Trump anunciou na última quinta-feira a prorrogação da suspensão dos ataques contra as usinas elétricas do Irã por um período de 10 dias, até o próximo dia 6 de abril, após um primeiro ultimato de 48 horas a Teerã para que reabrisse o estreito de Ormuz.

O próprio Pezeshkian publicou nas redes sociais que “responderemos com firmeza se nossos centros de infraestrutura e econômicos forem atacados”.

O líder iraniano ressaltou que “o Irã não realiza ataques preventivos”, mas que reagirá a esses ataques e advertiu expressamente os países vizinhos de que “se vocês querem desenvolvimento e segurança, não permitam que seus inimigos façam a guerra a partir do seu território”.

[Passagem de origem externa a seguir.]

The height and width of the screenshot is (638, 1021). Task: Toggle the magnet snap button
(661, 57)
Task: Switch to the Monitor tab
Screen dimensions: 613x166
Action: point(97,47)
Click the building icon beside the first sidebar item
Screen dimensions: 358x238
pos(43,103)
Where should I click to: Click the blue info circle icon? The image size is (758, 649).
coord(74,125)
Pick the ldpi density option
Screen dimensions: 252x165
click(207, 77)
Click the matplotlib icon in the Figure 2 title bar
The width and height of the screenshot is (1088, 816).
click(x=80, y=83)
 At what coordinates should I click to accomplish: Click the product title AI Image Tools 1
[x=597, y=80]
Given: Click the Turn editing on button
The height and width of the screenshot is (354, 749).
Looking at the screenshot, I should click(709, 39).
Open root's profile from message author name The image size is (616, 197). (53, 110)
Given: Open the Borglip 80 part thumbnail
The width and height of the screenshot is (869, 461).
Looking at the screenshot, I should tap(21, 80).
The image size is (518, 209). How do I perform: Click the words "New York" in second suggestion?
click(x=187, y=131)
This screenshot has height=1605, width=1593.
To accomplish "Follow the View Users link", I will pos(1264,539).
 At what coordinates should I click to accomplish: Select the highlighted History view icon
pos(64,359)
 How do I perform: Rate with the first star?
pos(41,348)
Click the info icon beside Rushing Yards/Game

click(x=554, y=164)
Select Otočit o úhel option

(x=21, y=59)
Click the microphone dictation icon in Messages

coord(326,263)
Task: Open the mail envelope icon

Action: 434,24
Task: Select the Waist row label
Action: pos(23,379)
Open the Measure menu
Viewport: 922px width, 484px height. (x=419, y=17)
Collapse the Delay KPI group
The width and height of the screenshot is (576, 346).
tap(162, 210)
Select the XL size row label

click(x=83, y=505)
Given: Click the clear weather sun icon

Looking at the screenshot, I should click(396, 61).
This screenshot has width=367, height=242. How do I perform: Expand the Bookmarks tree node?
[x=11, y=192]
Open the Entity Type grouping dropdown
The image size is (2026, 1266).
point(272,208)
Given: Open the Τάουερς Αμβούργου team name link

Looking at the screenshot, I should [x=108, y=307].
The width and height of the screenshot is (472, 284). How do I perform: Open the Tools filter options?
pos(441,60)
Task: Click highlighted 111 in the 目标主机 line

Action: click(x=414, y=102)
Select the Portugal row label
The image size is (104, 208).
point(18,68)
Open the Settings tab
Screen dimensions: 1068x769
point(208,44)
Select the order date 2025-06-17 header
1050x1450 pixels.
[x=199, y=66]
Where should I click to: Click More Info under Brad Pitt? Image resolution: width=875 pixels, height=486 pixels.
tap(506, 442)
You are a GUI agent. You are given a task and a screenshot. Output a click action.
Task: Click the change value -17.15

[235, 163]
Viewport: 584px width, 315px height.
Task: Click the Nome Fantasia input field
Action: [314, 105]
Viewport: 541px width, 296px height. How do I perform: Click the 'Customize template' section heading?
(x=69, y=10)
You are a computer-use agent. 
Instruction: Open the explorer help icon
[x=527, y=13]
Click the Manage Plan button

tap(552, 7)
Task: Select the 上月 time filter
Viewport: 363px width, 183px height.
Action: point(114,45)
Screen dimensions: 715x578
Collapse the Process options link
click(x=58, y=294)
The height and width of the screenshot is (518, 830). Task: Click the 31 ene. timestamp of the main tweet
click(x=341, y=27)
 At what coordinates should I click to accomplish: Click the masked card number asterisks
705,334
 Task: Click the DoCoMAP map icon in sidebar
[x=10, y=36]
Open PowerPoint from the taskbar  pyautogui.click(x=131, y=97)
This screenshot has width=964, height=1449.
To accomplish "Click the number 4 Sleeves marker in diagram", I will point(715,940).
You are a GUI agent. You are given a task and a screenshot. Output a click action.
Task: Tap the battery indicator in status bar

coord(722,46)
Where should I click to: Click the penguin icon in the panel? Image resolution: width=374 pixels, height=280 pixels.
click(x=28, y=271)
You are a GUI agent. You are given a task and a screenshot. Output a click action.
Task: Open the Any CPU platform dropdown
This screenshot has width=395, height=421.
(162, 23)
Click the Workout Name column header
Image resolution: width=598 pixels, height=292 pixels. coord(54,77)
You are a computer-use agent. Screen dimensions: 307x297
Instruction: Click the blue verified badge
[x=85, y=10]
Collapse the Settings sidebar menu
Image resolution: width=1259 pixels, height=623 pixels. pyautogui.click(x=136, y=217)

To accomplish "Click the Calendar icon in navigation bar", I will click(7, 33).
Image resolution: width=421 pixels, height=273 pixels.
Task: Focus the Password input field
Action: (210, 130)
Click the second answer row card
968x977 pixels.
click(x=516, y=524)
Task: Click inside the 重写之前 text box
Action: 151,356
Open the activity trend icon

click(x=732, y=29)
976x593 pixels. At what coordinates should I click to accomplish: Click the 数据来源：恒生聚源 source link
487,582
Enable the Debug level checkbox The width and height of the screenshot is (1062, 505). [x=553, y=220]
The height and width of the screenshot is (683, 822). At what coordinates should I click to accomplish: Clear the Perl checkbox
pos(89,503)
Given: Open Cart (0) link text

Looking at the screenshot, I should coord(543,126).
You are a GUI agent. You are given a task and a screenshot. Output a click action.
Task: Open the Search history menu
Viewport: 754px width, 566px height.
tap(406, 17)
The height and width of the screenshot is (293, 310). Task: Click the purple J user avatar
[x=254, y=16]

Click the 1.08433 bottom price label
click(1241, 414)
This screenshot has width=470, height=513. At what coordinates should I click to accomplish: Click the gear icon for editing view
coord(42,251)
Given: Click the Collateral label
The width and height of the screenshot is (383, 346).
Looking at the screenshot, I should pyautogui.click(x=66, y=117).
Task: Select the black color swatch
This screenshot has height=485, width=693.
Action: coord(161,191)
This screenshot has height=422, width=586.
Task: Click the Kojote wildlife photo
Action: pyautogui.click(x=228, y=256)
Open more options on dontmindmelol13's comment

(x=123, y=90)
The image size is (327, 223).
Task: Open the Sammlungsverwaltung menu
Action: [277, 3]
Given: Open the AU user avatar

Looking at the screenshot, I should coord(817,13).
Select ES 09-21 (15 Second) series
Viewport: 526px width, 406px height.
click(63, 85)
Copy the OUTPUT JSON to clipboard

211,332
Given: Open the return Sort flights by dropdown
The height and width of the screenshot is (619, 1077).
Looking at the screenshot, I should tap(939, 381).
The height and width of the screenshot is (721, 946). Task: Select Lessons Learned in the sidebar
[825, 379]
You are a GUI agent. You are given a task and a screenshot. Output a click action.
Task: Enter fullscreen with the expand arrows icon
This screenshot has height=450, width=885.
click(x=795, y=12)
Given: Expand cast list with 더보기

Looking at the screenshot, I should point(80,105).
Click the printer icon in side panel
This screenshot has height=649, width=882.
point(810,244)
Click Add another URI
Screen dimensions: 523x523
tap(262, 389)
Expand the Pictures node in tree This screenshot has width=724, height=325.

Pezeshkian argumentou que “a reação defensiva do Irã é natural”, embora Teerã “considere os países muçulmanos como seus irmãos e não queira causar dano a nenhum muçulmano”.

Por sua vez, o primeiro-ministro paquistanês reiterou sua proposta de mediar entre o Irã e os Estados Unidos, embora tenha alertado que qualquer processo deve ocorrer em uma “atmosfera de confiança e respeito mútuo” e, para isso, a ofensiva militar deve cessar.

“Informei (Pezeshkian) sobre a iniciativa diplomática do Paquistão para envolver os Estados Unidos e os países irmãos do Golfo e islâmicos, a fim de facilitar o diálogo e a redução da tensão”, explicou Sharif em uma mensagem publicada nas redes sociais.

Sharif explicou que a conversa “durou mais de uma hora” e destacou que transmitiu sua “condenação veemente” dos “ataques israelenses contínuos contra o Irã”, mencionando em particular os “ataques contra infraestruturas civis”.